Conversely, streaming should keep growing at a rapid clip. I estimate that streaming revenue will grow about 12% annually between 2021–2025. This estimate is driven by a few variables: I assume streaming households grow slightly faster than household formation (as penetration continues to climb slowly); services per streaming household grows mid single-digits each year (to reach about 4.5); service providers do not see much growth in effective subscription prices (as a mix shift toward lower-priced advertising supported tiers offset price increases); and streaming advertising grows mid-teens.
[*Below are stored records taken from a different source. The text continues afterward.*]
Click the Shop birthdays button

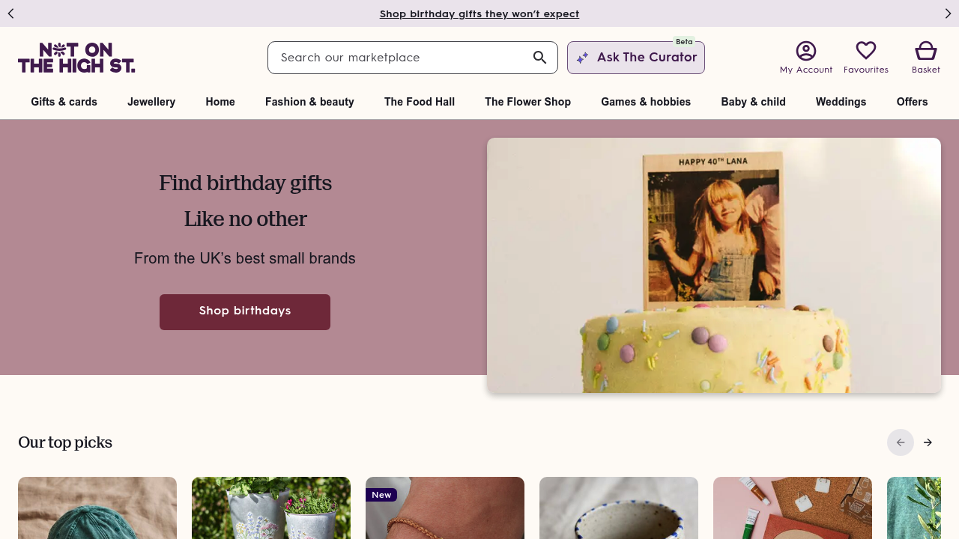coord(244,311)
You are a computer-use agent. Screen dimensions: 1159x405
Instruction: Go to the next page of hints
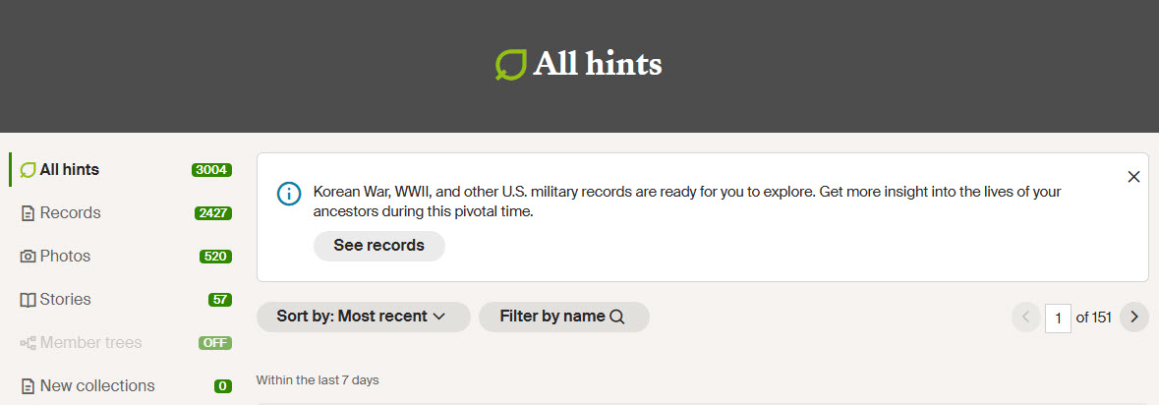(1133, 318)
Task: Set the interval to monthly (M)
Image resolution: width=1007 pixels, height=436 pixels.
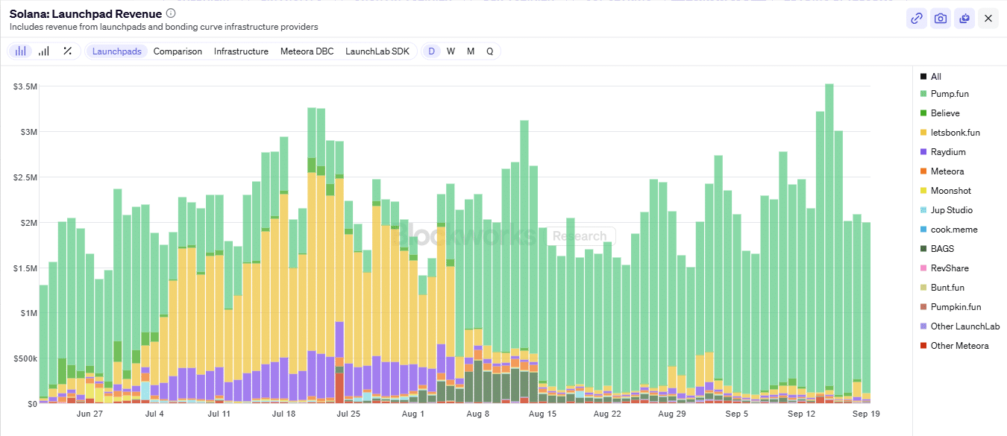Action: (471, 51)
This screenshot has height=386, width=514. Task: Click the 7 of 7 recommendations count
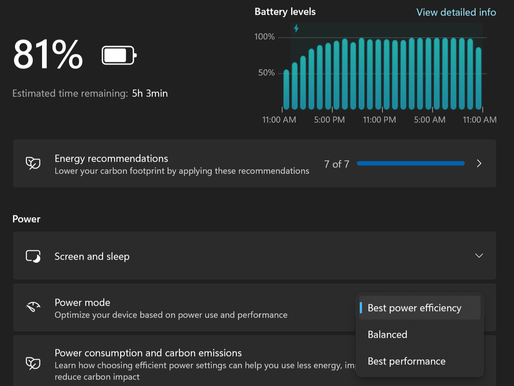tap(336, 164)

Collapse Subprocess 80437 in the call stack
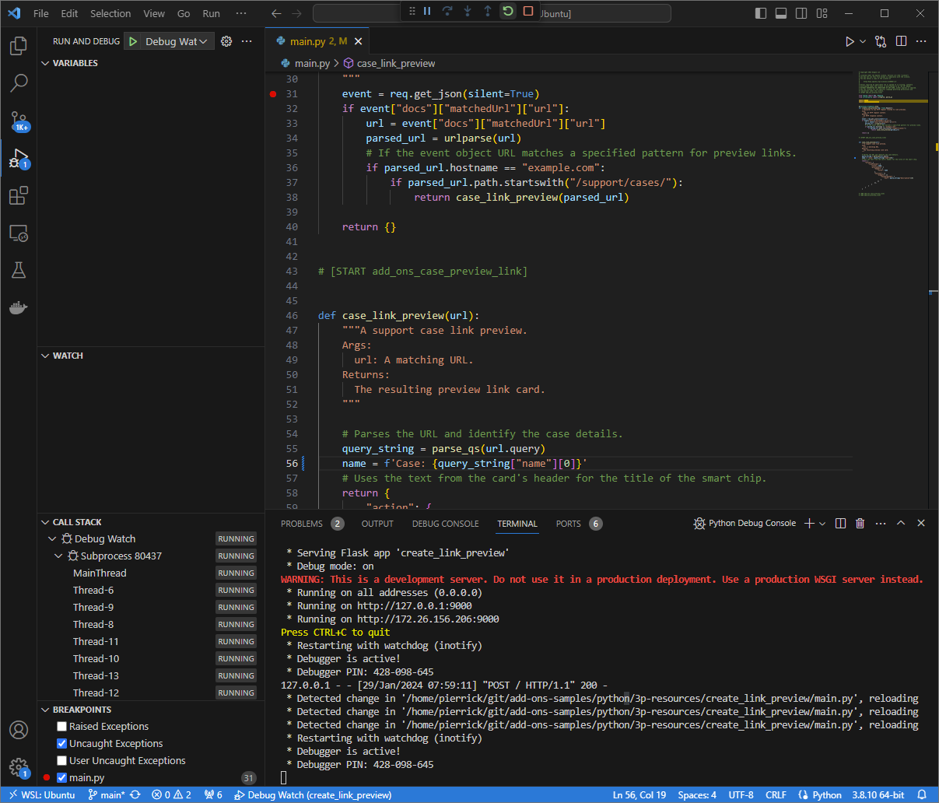[58, 556]
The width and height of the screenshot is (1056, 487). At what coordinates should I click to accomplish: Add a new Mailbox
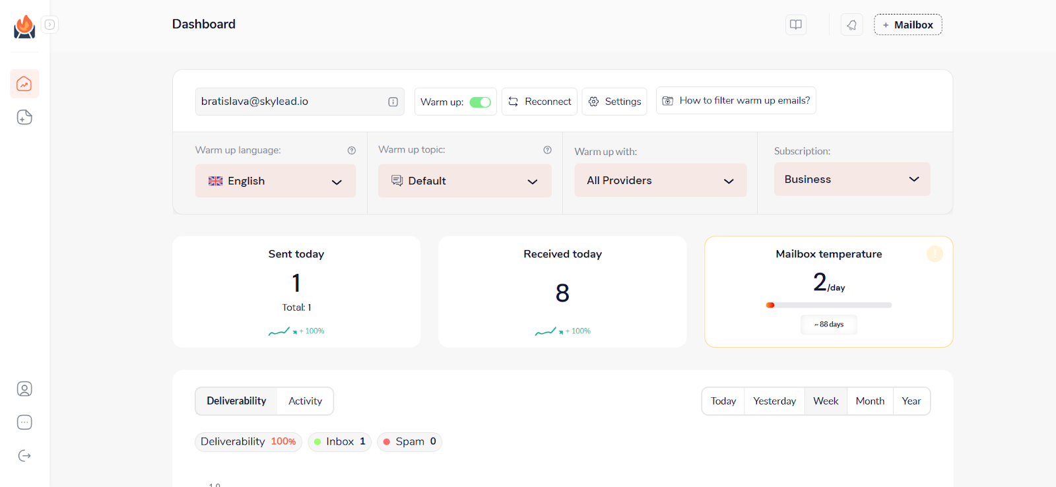[x=908, y=25]
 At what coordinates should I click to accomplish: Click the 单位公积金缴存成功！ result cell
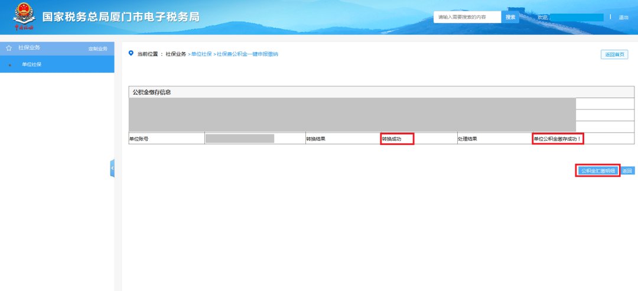[557, 139]
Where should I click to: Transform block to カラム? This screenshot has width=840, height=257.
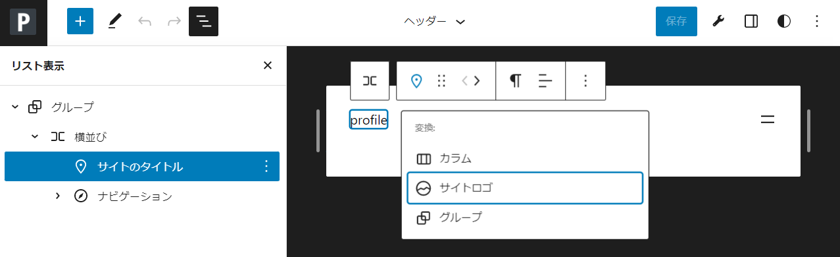coord(525,159)
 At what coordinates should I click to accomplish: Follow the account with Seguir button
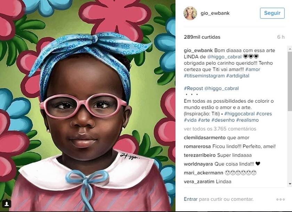(272, 13)
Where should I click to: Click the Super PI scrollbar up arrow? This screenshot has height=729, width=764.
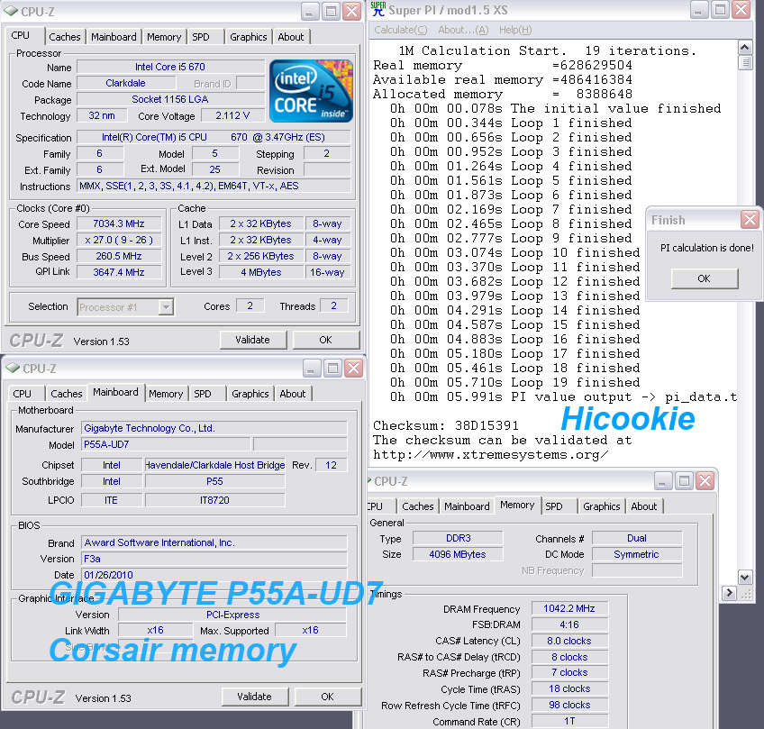tap(745, 47)
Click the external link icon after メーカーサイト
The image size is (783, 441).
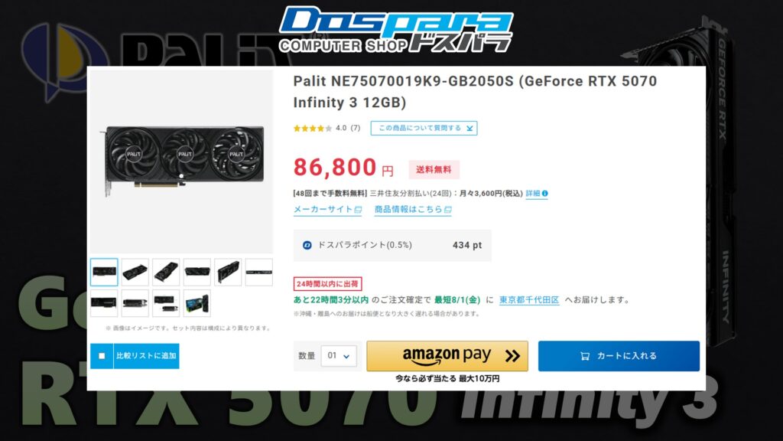tap(358, 210)
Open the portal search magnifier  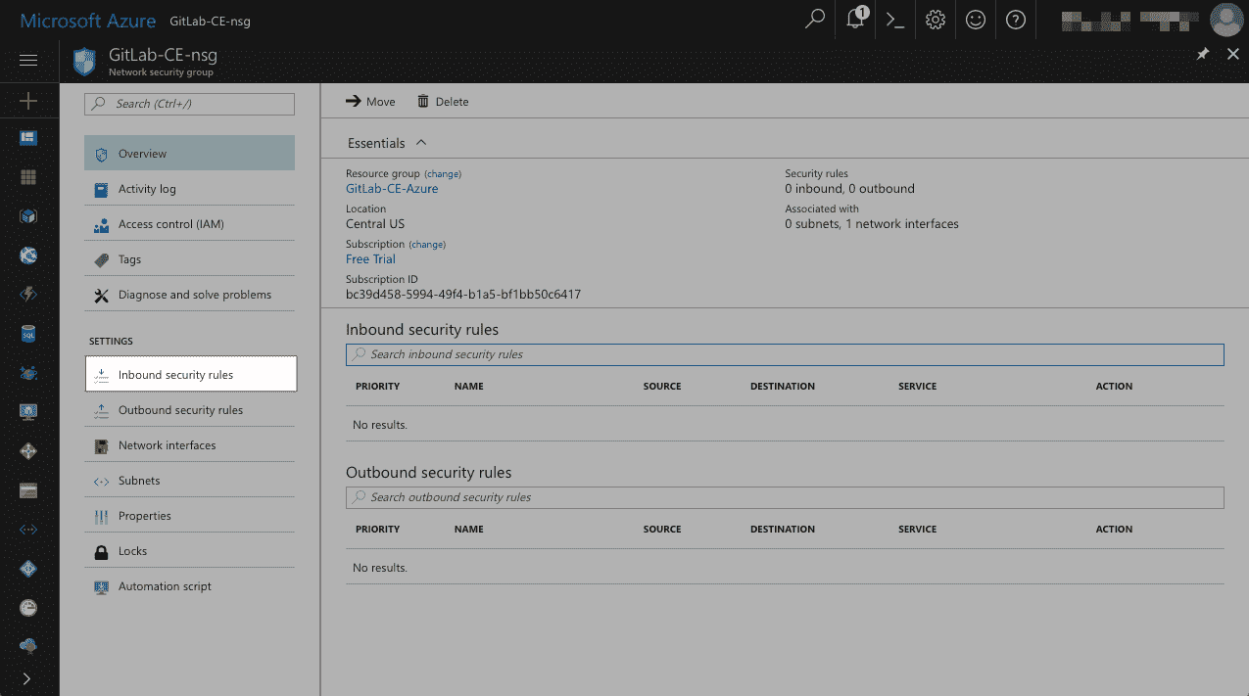814,20
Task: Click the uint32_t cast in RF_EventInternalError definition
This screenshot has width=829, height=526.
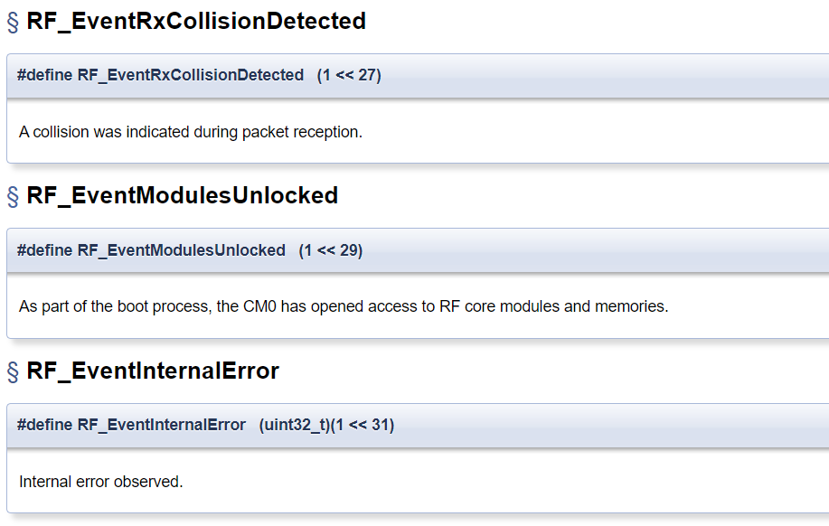Action: pyautogui.click(x=294, y=424)
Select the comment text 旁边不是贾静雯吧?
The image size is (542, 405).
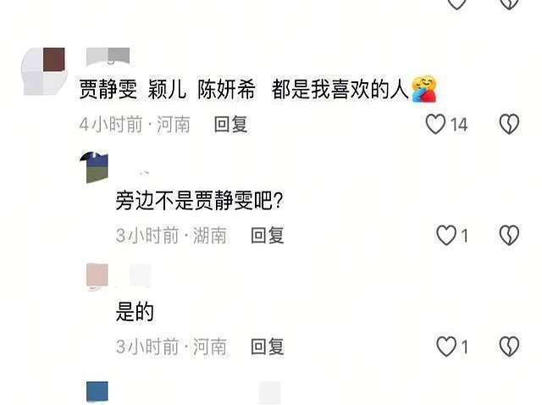coord(200,200)
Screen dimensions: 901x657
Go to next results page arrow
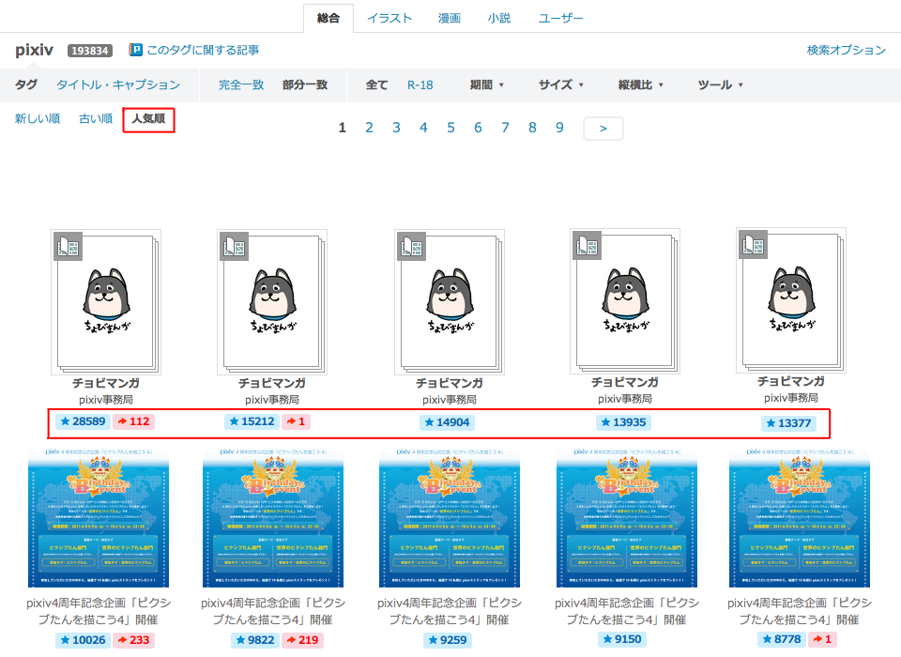[603, 129]
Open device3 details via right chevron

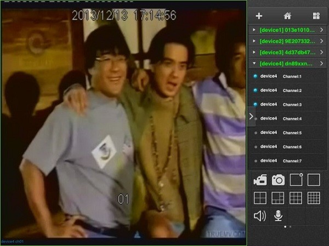point(322,53)
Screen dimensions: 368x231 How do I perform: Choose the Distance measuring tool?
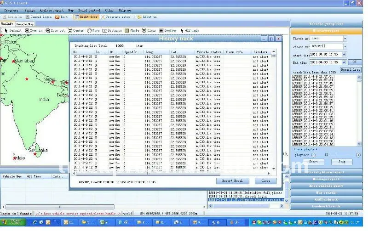[112, 31]
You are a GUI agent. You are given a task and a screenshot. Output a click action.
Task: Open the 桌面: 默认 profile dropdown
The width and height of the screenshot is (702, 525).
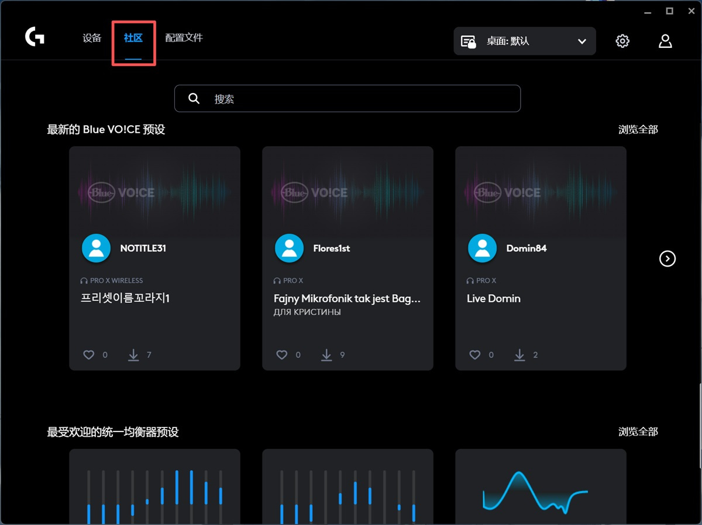[x=524, y=41]
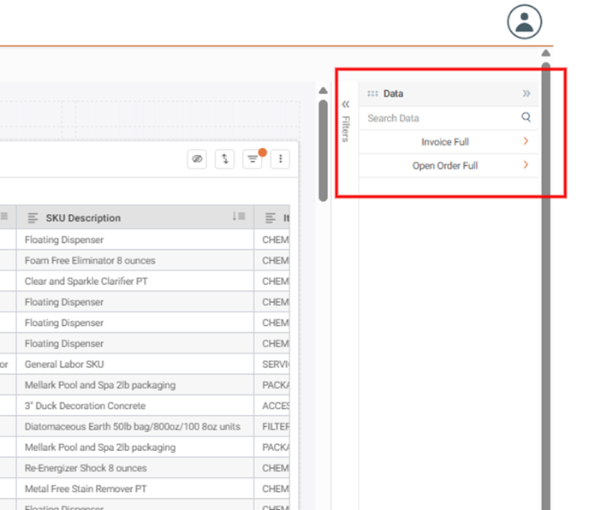Click the table's vertical scrollbar thumb

(323, 150)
Overshadowing the specific assumptions underlying these forecasts, however, is the simple math: as mentioned before, given the relative sizes of the traditional pay TV and streaming revenue pools, streaming has to grow almost 3X as fast as pay TV declines for aggregate TV revenues to stay flat. As shown in Figure 13, I expect that will be the outcome: total TV revenues remain relatively stagnant over the next few years as growth in streaming offsets pay TV revenue declines.

Figure 13. Aggregate TV Industry Revenues Will Likely Stay About Flat

Note: National TV Advertising excludes syndication. Streaming advertising includes AVOD/FAST, but excludes short form (YouTube, TikTok, etc.). Source: Magna Global, Author estimates.

Streaming Margins Will be Substantially Lower

All of the media conglomerates are currently incurring heavy investment spending to support their streaming businesses. But even once they work through this period, steady-state streaming margins will likely be much lower than traditional TV.

Figure 14: Historically, TV Networks Margins are in the Mid-High 30%-Range

Note: Disney is on a September fiscal year and Fox is on a June fiscal year. 2019 precedes push into streaming. Source: Company reports.

I wrote about streaming margins in detail in a recent essay (Is Streaming a Good Business?), but here’s the basic idea. Historically, TV networks margins were 20–40%, among the highest in the broader economy (Figure 14). Streaming margins are unlikely to reach the low end of this range.

Now that Netflix has stopped growing in North America, it is finally possible to determine the steady-state unit economics of a Netflix sub

It’s possible to see why by examining Netflix’s financials. Now that Netflix has stopped growing in North America, it is finally possible to determine with some degree of confidence the steady-state unit economics of a Netflix sub. Those economics are daunting for almost every other streamers. As shown in Figure 15, despite its massive scale, I estimate that Netflix spends about $10–11 in monthly operating costs per subscriber. Importantly, ~$5 of this is non-programming spending.

Figure 15. Netflix Spends About $11 per Sub per Month in North America

Source: Company reports, Author estimates. Note: Reflects content amortization, not cash costs.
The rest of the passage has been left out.